We’ve all heard that Souls-Borne games are “hard but fair” and all heard tell of people’s delight in finally toppling the Taurus Demon or completing the Shrine of Amana, and I don’t mean to belittle these sentiments in the slightest, but I believe that, at least the DLC for Bloodborne is most definitely unfair. The game is stacked against the player in a way that overcoming many of challenges is, while strictly possible, completely unreasonable. The creatures in the Research Hall hit much harder and appear in much greater numbers than a player has any reason to predict, and you’ll be pelted with projectiles, have bookcases explode with no obvious trigger, and be gunned down while beelining to a boss so many times that I just don’t know how anybody can consider such trials to be “fair.”
Yet, I don’t recall a game design handbook insisting that games be fair, nor do I think that fair is asynchronous to good. The Research Hall is bullshit. The Orphan of Kos is insanely difficult, much more difficult than an average player should expect to beat, but the DLC is not meant for average players, and it has no reservations about practicing fairness. The Old Hunters is very, very hard, and should you play it you will die a lot and you will almost certainly experience frustration, but if you overcome it, the euphoria is not that of the base game.
The feeling I had upon completing The Old Hunters was not “I finally stopped slipping up.” It was “I finally got so good at Bloodborne that even an absurd challenge was not unbeatable.” Ludwig, Lady Maria, and the Orphan of Kos are all imbalanced, radically difficult bosses, explicitly so that the player can feel that the game is cheating them. If you feel like it’s unfair, asinine, absurd that Orphan of Kos killed you from that far away and hits you that hard, that’s because it is.
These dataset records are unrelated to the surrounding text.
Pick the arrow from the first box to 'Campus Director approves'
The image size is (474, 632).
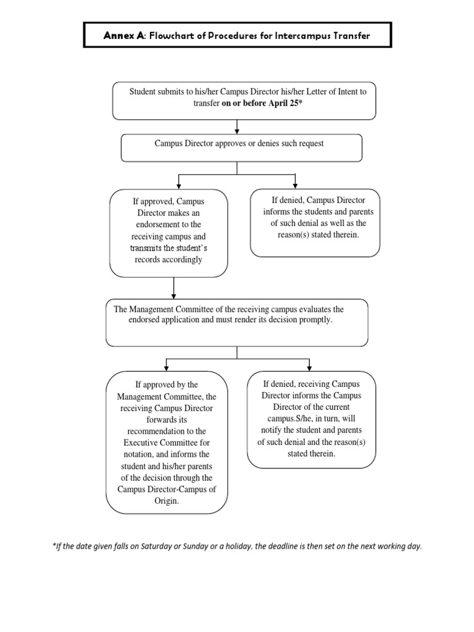[238, 127]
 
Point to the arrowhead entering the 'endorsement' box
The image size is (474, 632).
[178, 185]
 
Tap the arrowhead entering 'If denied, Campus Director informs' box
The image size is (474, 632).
[296, 185]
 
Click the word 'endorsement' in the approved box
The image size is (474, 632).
[168, 225]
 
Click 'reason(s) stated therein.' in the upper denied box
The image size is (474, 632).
[315, 235]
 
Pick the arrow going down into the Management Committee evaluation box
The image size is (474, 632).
[175, 288]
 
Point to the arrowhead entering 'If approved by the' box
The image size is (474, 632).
[166, 367]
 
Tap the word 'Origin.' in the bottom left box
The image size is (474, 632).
[167, 501]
If you persevere, however, you find that fairness was never part of the equation. You are not an equal match, but rather you are completely outmatched by these challenges, and you can beat them anyway.
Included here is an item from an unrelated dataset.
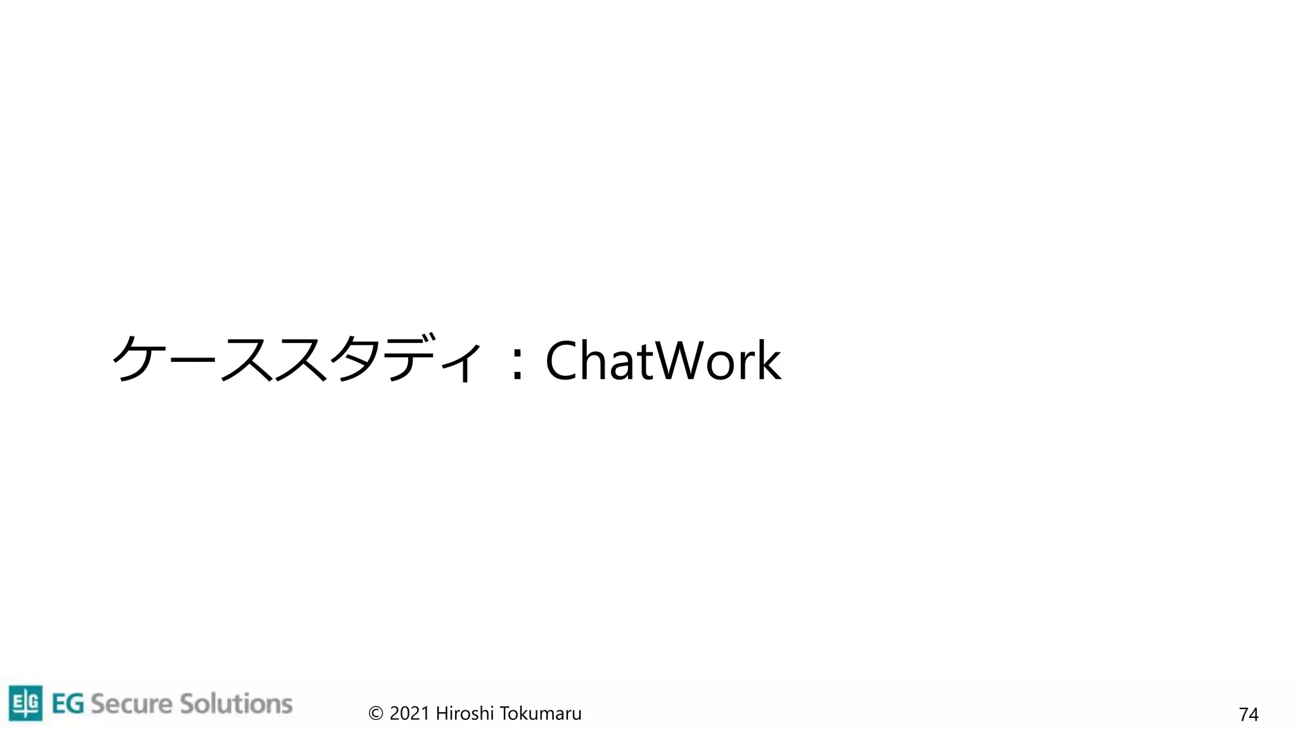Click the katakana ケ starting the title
pos(137,359)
I don’t liken beating these bosses to the sensation I feel when I, say, make a breakthrough on difficult homework that I had every means of figuring out, which is what I feel when defeating most Dark Souls bosses. Instead, it feels more like when a bully finally gets caught and sent to detention, or when the culprit is caught in a crime show. It feels like a justice is being served, the cheater is being defeated, and the side of good is working as intended. It feels as though my character is a representation of moral providence and despite the web of injustice spun by The Old Hunters in its difficulty, it was overcome all the same.
I understand that I’m being fantastical and hyperbolic. I know that if we really want to compare fairness, the player has infinite lives and functionally infinite means of getting stronger, and given infinite time there’s no way even the hardest of bosses would remain standing forever. The Old Hunters evokes this sensation regardless, and when you finally, shakily take down that last boss, the feeling is nothing shy of divine.
I very firmly believe that, as of the time of writing, Bloodborne remains the best PS4 game, and one of the greatest games ever made. The detail, gameplay, characters, and themes are remarkable, but above all else is the external quality, the effect this game has on a player, the exchange of input and output and sheer degree of adrenaline it causes, and The Old Hunters doesn’t scrap on those details.
Of course, I still love the Dark Souls games to death. Medieval fantasy is my jam. Bloodborne is just transcendent, it feels like a game that’s really going to be remembered as something as significant as Chrono Trigger or Super Mario 64. Dark Souls may be excellent, but Bloodborne, and especially The Old Hunters, is sublime.